Unwelcome visitors. Family feuds. Nagging aunties. The festive season can be a stressful time, especially because we're supposed to be coming together to enjoy ourselves and celebrate the end of another year. And what a year it's been (again).
But if you're approaching the holidays as a newly single parent, there's a whole other minefield to navigate as you try to get through this time.
Who gets the kids on which days?
How do you organise gifts (if you give them)?
And what will you do on days you’re alone?
Parenting solo also means that you may no longer have a sounding board available to you when making important decisions about your child.
Depending on your personal situation, these holidays may be pretty tough – but there are some things you can do to lighten the load. Here's what to think about:
1. Confirm the holiday schedule
Co-parenting is never easy, to begin with, but as long as you put the interests of your child or children first, you should be on the right track.
Discuss the upcoming school holidays with your partner and plan who the kids will stay with on which days or weeks. Depending on the age of your children, they may have specific (and valid) concerns or things they really want to do (Boxing Day with their cousins for example), so listen to their opinions too.
Once the plan has been confirmed by all, agree to stick to it, as it's much less stressful to meet these expectations, instead of trying to juggle last-minute changes.
2. Make time for fun
You've been through a lot, so try and plan some fun activities over these holidays, when you all have a break from work, school and other responsibilities.
Maybe your kids have always wanted to visit a water park, but you've never actually taken them, or maybe there's a holiday spot your partner always vetoed but is actually on your bucket list?
It's often about reimagining your role as a parent or reprioritising your values, and this often requires a bit of thought.
You may also want to start new traditions together, like eating pizza on Christmas eve and watching old movies?

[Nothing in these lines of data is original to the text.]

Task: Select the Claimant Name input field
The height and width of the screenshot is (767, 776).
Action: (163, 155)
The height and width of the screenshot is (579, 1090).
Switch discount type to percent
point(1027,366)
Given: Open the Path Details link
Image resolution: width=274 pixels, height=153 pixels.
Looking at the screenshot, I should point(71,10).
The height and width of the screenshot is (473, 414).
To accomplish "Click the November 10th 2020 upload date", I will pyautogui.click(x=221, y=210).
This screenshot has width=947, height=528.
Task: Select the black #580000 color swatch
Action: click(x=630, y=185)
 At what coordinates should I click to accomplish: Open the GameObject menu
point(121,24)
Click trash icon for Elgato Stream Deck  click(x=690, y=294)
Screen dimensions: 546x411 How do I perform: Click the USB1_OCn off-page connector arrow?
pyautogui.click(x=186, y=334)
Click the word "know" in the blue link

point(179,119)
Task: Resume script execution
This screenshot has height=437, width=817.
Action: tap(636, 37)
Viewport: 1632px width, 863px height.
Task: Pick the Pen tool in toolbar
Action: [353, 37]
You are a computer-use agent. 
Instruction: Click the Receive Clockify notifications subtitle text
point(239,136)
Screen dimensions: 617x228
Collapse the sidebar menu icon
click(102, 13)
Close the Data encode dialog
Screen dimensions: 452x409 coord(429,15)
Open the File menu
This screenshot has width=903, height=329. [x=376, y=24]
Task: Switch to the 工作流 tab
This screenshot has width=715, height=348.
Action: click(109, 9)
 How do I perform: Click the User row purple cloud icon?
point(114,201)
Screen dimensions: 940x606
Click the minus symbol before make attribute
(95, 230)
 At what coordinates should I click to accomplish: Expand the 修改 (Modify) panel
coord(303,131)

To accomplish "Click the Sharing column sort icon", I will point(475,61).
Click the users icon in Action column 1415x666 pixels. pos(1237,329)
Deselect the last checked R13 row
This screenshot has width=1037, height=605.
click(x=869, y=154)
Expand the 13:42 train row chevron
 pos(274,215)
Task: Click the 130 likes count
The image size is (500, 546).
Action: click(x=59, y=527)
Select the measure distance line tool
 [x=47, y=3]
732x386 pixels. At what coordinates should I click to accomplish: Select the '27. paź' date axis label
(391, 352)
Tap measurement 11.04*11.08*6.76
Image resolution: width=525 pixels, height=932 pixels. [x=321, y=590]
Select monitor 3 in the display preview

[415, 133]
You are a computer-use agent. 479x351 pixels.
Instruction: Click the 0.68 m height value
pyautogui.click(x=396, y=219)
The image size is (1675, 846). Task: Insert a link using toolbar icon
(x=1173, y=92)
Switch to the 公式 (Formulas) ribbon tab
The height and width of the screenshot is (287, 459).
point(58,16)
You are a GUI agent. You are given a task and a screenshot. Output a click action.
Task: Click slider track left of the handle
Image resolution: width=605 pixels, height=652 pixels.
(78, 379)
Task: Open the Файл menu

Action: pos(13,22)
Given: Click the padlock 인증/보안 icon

YOU get to decide on all of this, so make the most of it.
3. Travel logistics
If you are going to be flying anywhere internationally with the children, remember that there are laws requiring you to carry official documents with you such as unabridged birth certificates, an affidavit from the other parent granting your official permission, and in some cases even a court order.
These laws are in place to protect children from child trafficking and other crimes, so be sure to check this all before you depart.
Divorce is expensive and your finances have most likely been affected by this recent dramatic life change.
While it can be tempting to overspend as a form of retail therapy, keep those impulse buys as small splurges, bearing in mind that your financial future may be a bit more uncertain now, and you'll need money saved up for rainy days.
Your children can feel loved and appreciated without over expensive gifts, you just have to be creative about your gift-giving, as well as any holiday activities.
5. Don't forget self-care
Once you know the schedule for the upcoming weeks, pencil in things that you want to do when the children are not with you.
This isn't a good time to just "wing it and see", as many people's diaries fill up fast and you don't want to spend too much time alone.
Don't be shy to reach out – maybe it's meeting up with a friend you haven't seen for years, or going on a date, but try to schedule in a new activity per day that you can look forward to.
There is much less stigma attached to divorce and separation these days, so while the next few weeks and months may be tough, know that lighter times are awaiting you. You're strong and resilient and so are your children. You've got this.